Waxing Poetic on Motherhood in Flu Season


Getting over an achey-icky cold this week and really hoping to be able to run again today. Three days of no running and my hamstrings literally start twitching.

I am loving the Peppermint tea I bought at Earthfare last week! Also Emergen-C has been quite helpful. I am a big believer in flooding a bad flu with good-for-you fluids... Water, juices, teas. Works like magic.

Way back when before I was a mama, I worried about how I would do caring for sick babes. I am a big whimp with all things bodily function.

What I couldn't have planned for or understood ahead of time, was the heart-melting delight of a busy-bee boy who suddenly wants to curl up on me again. I've missed feeling really "needed" ever since I packed away the last 3-6 month clothes in storage.
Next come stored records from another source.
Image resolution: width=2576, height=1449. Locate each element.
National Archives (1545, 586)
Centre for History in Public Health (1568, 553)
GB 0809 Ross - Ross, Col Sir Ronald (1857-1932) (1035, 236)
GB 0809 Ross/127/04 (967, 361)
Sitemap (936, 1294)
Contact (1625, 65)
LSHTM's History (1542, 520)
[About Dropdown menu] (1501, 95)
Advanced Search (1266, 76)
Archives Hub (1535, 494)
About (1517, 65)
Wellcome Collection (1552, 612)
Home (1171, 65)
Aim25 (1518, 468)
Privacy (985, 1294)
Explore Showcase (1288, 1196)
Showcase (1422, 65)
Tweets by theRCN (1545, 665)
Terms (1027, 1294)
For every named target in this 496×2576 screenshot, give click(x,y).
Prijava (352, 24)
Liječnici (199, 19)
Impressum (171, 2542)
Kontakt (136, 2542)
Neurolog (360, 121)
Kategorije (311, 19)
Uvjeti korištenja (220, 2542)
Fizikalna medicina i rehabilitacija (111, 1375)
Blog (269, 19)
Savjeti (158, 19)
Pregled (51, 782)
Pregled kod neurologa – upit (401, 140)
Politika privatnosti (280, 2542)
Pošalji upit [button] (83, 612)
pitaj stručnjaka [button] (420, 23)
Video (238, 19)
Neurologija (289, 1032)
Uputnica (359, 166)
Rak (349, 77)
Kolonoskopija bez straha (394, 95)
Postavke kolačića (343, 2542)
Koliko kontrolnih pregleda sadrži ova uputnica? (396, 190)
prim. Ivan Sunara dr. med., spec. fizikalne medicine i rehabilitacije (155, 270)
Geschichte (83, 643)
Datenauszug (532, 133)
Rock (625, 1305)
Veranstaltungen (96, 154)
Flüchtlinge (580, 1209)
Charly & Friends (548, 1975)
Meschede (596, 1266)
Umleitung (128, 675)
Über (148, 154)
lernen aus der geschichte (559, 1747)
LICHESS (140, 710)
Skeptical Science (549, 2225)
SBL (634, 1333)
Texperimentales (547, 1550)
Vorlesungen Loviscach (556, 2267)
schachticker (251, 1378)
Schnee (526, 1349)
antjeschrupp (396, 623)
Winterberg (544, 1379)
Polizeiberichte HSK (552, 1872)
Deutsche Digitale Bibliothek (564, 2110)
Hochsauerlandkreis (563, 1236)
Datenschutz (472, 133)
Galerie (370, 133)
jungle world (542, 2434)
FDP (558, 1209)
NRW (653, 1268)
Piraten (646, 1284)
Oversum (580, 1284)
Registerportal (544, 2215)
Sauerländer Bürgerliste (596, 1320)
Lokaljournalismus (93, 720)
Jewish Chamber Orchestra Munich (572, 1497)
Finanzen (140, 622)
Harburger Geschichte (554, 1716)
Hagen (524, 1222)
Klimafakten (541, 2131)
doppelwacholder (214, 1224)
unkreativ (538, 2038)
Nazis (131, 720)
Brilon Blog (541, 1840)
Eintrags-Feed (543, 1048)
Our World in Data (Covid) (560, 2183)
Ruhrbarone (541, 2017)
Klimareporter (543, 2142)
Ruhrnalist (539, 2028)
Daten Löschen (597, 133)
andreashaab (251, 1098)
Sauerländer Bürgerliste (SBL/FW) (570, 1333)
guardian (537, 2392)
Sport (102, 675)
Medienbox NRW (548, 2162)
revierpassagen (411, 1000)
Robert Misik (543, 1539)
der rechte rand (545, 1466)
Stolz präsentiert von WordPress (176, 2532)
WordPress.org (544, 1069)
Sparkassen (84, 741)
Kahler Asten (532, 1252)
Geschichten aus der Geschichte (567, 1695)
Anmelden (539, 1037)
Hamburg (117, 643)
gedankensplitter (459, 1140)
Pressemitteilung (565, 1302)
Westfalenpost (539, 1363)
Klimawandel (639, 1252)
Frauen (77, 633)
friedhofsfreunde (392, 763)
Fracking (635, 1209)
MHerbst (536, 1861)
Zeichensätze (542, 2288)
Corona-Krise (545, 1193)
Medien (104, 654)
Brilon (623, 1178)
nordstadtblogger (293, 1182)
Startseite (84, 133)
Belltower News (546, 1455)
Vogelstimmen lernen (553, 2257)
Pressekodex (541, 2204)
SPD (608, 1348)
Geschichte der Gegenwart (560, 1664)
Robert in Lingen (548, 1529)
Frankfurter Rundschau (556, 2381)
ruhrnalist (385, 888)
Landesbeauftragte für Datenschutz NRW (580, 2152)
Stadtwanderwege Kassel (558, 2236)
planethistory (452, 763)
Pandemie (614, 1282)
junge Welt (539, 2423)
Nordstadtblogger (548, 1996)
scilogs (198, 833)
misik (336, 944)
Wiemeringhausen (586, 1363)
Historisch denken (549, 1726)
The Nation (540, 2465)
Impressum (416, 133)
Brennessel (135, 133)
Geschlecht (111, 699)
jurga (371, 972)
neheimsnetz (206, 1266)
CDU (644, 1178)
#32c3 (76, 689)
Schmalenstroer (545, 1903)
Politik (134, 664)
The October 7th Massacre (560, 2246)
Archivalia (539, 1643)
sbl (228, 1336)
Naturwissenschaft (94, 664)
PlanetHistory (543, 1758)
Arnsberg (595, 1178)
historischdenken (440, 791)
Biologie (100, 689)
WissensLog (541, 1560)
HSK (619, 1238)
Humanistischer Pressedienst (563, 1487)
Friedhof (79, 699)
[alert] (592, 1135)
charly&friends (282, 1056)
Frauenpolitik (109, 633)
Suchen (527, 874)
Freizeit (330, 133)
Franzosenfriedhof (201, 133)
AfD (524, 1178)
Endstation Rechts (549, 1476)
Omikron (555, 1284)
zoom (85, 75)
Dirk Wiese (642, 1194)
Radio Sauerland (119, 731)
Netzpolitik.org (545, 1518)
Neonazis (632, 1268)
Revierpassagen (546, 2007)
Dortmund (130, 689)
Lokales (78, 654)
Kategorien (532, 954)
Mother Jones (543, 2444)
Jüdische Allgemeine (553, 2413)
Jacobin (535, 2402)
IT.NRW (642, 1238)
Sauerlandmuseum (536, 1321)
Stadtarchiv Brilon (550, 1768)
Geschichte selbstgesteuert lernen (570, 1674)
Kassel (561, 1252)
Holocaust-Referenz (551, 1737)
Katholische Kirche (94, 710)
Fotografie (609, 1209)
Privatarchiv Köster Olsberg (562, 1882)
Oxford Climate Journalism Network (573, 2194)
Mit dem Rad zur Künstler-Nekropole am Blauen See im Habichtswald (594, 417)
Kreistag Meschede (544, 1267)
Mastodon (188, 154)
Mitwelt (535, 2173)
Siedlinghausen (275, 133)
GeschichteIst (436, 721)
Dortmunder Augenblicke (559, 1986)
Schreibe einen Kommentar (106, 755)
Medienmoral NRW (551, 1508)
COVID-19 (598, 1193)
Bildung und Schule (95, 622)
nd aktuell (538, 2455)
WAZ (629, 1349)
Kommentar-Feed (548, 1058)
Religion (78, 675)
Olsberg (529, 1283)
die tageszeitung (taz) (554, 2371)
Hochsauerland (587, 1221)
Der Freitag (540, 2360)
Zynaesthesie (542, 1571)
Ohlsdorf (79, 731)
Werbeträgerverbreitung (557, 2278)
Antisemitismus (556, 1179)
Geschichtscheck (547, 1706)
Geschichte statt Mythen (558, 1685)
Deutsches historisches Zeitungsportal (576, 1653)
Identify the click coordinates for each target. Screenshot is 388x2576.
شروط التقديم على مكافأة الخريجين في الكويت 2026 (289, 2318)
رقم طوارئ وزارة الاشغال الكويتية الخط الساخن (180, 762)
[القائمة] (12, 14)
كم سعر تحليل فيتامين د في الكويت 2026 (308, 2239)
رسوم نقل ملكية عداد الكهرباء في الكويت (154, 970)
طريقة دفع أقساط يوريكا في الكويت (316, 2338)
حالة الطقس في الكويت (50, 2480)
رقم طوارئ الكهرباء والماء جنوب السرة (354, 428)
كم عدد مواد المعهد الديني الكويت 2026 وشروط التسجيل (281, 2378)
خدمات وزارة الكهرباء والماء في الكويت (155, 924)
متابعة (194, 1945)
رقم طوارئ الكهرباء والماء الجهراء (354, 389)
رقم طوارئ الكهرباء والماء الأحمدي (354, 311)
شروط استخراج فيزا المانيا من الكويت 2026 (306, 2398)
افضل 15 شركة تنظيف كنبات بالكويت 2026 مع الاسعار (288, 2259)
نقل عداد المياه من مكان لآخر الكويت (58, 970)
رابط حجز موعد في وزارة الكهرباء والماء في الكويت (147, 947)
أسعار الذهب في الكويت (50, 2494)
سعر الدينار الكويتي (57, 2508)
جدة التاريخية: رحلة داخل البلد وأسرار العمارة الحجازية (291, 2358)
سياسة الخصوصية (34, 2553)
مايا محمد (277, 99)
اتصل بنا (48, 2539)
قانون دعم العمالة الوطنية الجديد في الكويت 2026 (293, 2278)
He came up on the bed yesterday morning when I was on the phone with my mother, bemoaning my own illness... I felt his warm little body curl up against mine, and he laid his sweet head on my shoulder. I rubbed his head while still talking to my mom, expecting him to hop up again at any minute and get back to business. Then I realized his breathing had changed. He was fast asleep.

Grace in the moment
is the loveliest, crazy-coolest surprise to me about my vocation to motherhood.

You can't know, you can't see ahead,
how you will handle the hard times.
But when they come,
bringing with them unexpected gifts and strengths renewed,
it sends little thrills of joy all through you. Like when you jump over a mountain waterfall into the dark pool beneath,
Feel the icy rocks hit your feet on the floor underwater, your eyes shut tight and nervous in the unknown,
And then go shooting up to the surface, gulping the fresh, reassuring air above you. It's an amazing feeling. I've done it. All over the Blue Ridge mountains during hot summer adventures.

And motherhood is like that for me. The moment before the plunge is terrifying, and I fully expect it will be before saying "yes" to each new baby, but once you're doing it, you're like, wow! I'm doing it! This is hard! And I am alive!

I don't think the thrilling joy in your very aliveness could come so strongly without the plunge into terrifyingly unknown territory
and all the tough, nerve-wracking moments
before you realize you got this.

Which reminds me that I need to go wipe up more snot from my tot. Joy. :)

Happy early Thanksgiving! I will not be blogging because I love my family too much, but I'll be tweeting and 'gramming the occasional picslip of food porn and people you don't know whom I love, mostly.